While the final regulations carry forward many of the requirements in the temporary regulations published March 3, 2016, a few of the provisions were modified prior to being adopted in the final regulations. These changes are summarized below.
Energy obtained directly from renewable sources – Qualification as a Renewable Energy Source
Per 1.42-10 (e)(1)(i), an energy source may qualify as a renewable energy source described in Section 48 or Section 45, even if the building owner does not actually qualify for or receive any credits under Section 48 or Section 45 for the renewable energy source. (See 1.42-10(e)(1)(i)(D))

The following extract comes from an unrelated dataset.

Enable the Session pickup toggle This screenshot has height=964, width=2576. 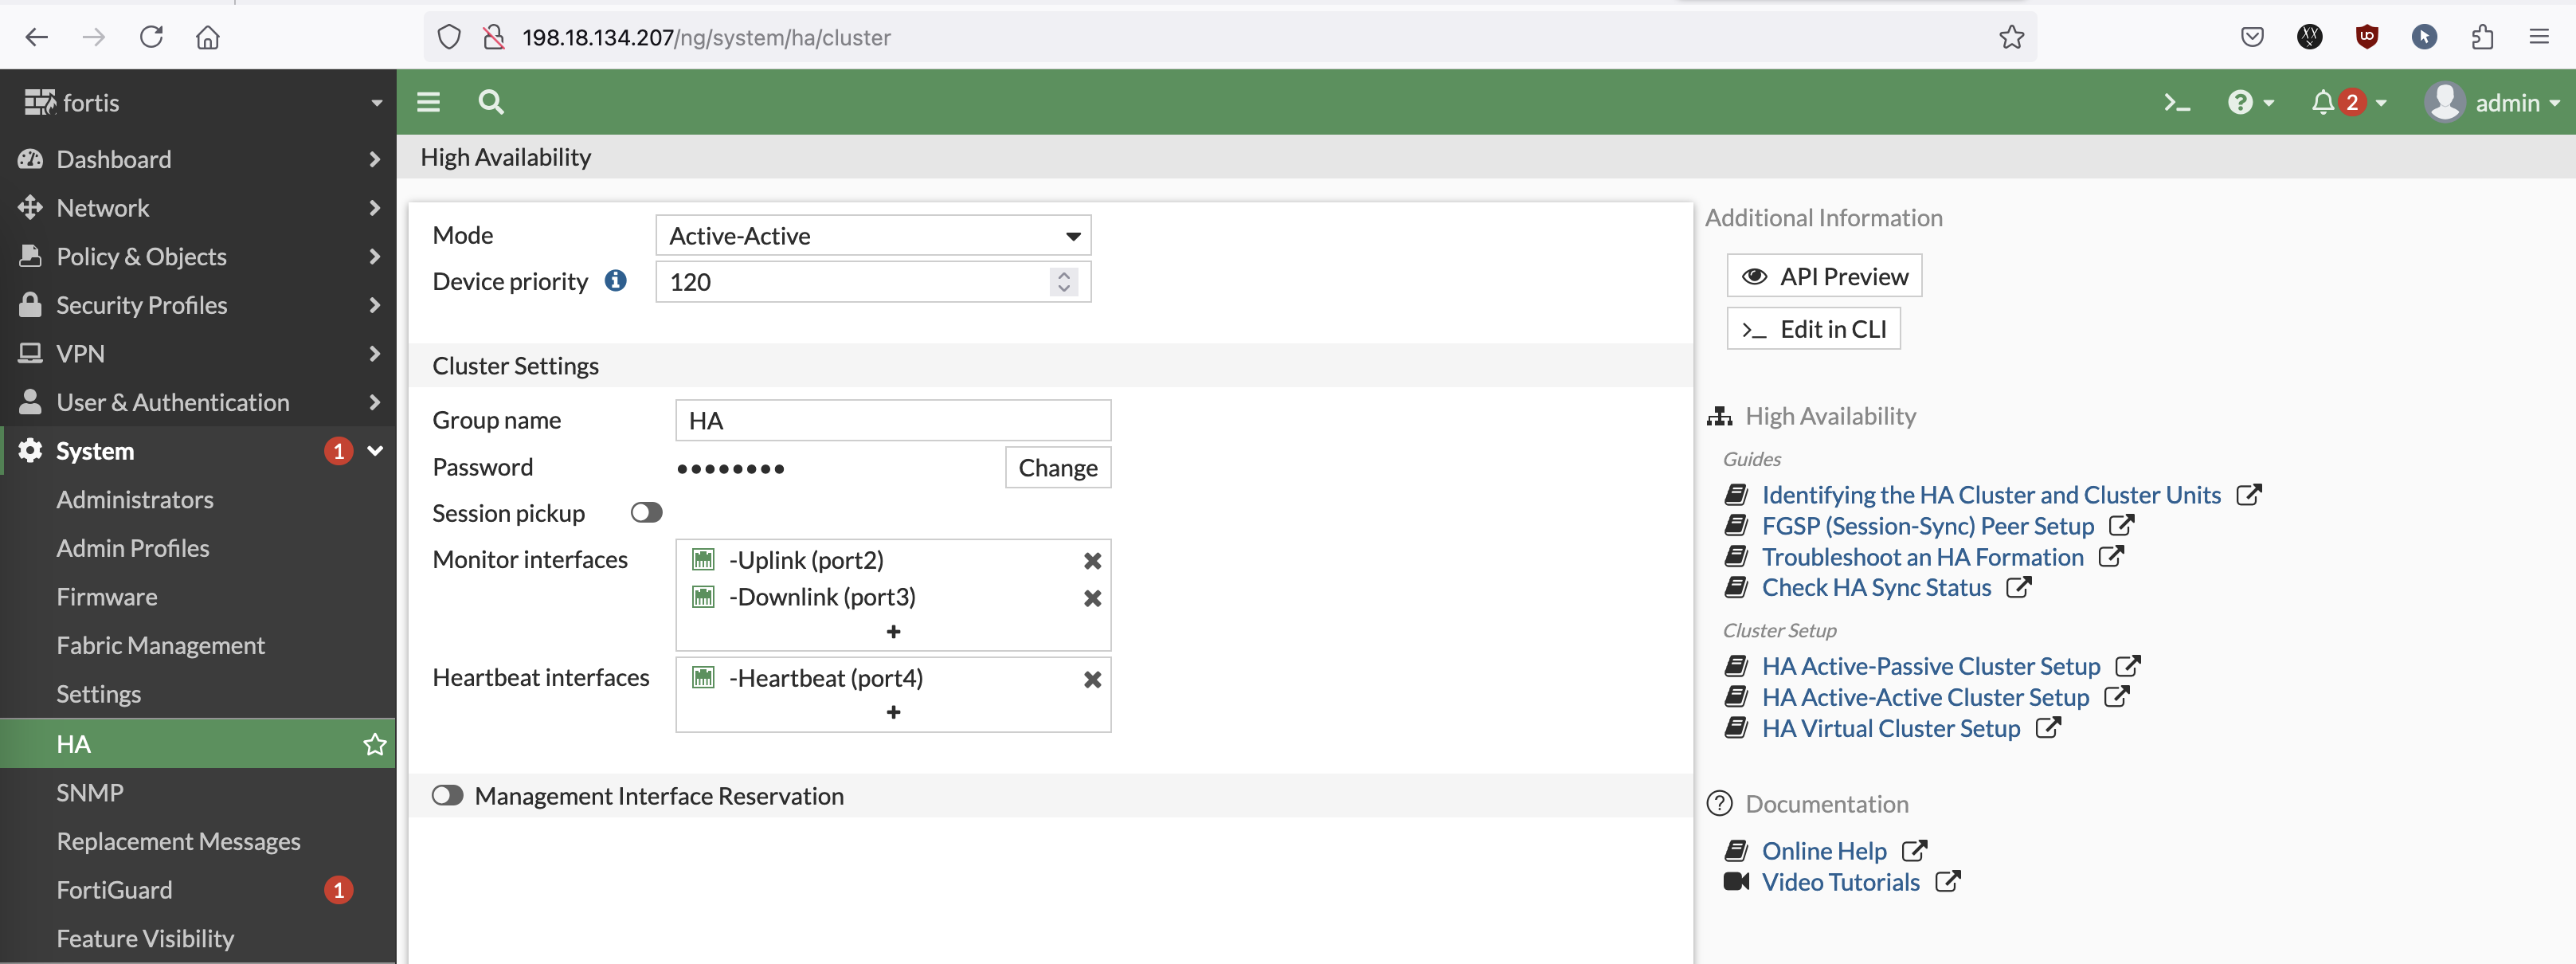(x=646, y=513)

The text of paragraph 1.42-10(e)(1)(i)(C) in the temporary regulations was unclear as to whether the owner of the energy source had to qualify for, or receive credit for, the energy source in order for the energy source to meet the requirements of the 1.42-10(e)(1)(i).
The final regulations provided clarification by adding paragraph (D) to 1.42-10(e)(1)(i), which states: “Determinations under (e)(1)(i)(C)(1) and (2) take into account only the manner in which the energy is produced and not who owns it or whether the applicable portions of sections 48 and 45 have expired”.
Energy obtained directly from renewable sources – Utility Rates
When a renewable energy source is based on an actual-consumption sub-metering arrangement and the rate requirement is met, the utility cost is treated as being paid directly by the tenant(s) and not by, or through, the owner of the building.
In order to meet the sub-metering requirements, the rate charged to tenants must not exceed the highest rate that the tenants would have paid if they had obtained the utility from a local utility company. An owner can rely on the rates published by local utility companies when making this determination.(See 1.42-10(e)(1)(iv)(B))
The temporary regulations stated that the utility rate charged to the tenants would meet the sub-metering requirements if the rate charged to tenants “is the rate at which the local utility company would have charged the tenants in the unit for the utility if that entity had provided it to them.” This requirement did not provide enough information as to how building owners can demonstrate that the rate being charged to the tenants meets the requirements of 1.42-10(e)(1)(iv).
The final regulations provided clarification by amending the text of paragraph 1.42-10(e)(1)(iv)(B) to specify that the rate charged to the tenants cannot exceed the highest rate that the tenants would have paid for the utility from a local utility company.